Павло, не сдерживаясь более, пустил длинную и совершенно непристойную тираду…
Однако, некоторое время спустя, он убедился в правоте своего командира. Как только отряд начал заворачивать коней, из-за соседних плетней начали подниматься вооружённые люди. Вот здесь уже хватило и пищальников, причём у большинства из них дымили фитили, то есть они готовы были стрелять… Теперь оказалось, что число защитников села сравнялось с числом воинов отряда.
— Мы уходим! — громко сказал Кирилл. — Вы ведь этого хотели?

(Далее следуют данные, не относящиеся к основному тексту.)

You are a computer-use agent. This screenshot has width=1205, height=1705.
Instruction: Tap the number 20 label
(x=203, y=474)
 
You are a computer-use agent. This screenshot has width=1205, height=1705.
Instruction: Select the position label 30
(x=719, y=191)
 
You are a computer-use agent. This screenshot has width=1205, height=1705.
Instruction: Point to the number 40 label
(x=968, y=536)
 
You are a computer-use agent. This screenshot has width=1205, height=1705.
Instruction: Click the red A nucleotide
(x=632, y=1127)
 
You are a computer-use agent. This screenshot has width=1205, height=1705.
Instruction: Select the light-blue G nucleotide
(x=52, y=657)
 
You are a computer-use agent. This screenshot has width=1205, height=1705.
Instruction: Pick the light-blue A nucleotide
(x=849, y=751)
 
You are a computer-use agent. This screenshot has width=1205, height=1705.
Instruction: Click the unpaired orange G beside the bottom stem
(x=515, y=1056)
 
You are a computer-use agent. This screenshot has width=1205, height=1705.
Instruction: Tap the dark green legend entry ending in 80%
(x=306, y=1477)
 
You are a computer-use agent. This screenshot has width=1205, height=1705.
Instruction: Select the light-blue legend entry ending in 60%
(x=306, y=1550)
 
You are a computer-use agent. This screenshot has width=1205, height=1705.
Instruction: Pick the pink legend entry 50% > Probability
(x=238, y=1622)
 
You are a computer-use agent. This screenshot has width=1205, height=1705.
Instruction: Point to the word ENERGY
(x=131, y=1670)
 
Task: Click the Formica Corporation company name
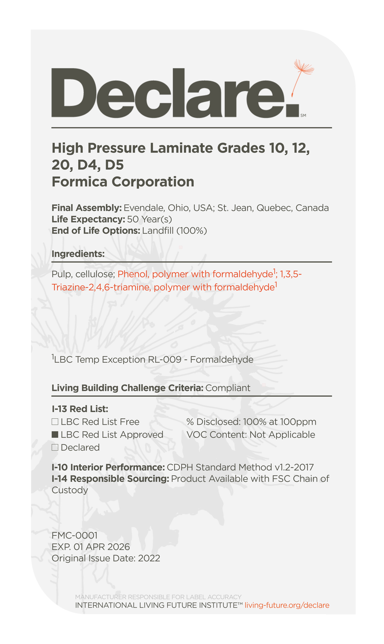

Кто-то из смердов ответил так, что даже у хладнокровного Кирилла кожа заскрипела на крепко стиснутых кулаках. Эх, будь они вольны в своих поступках, ударили бы сейчас всем скопом… а потом уже решали бы, правы, или нет! Вряд ли смерды устояли бы против отряда, в котором чуть ли не каждый воин стоит десятерых таких соперников! Или…
— Что-то уж больно хороши тут стрельцы, сударь Кирилл! — пробормотал Павло, из-под низко надвинутой шапки озирая улицу. — Я б сказал, такие, что и мне в полусотню не стыдно взять будет!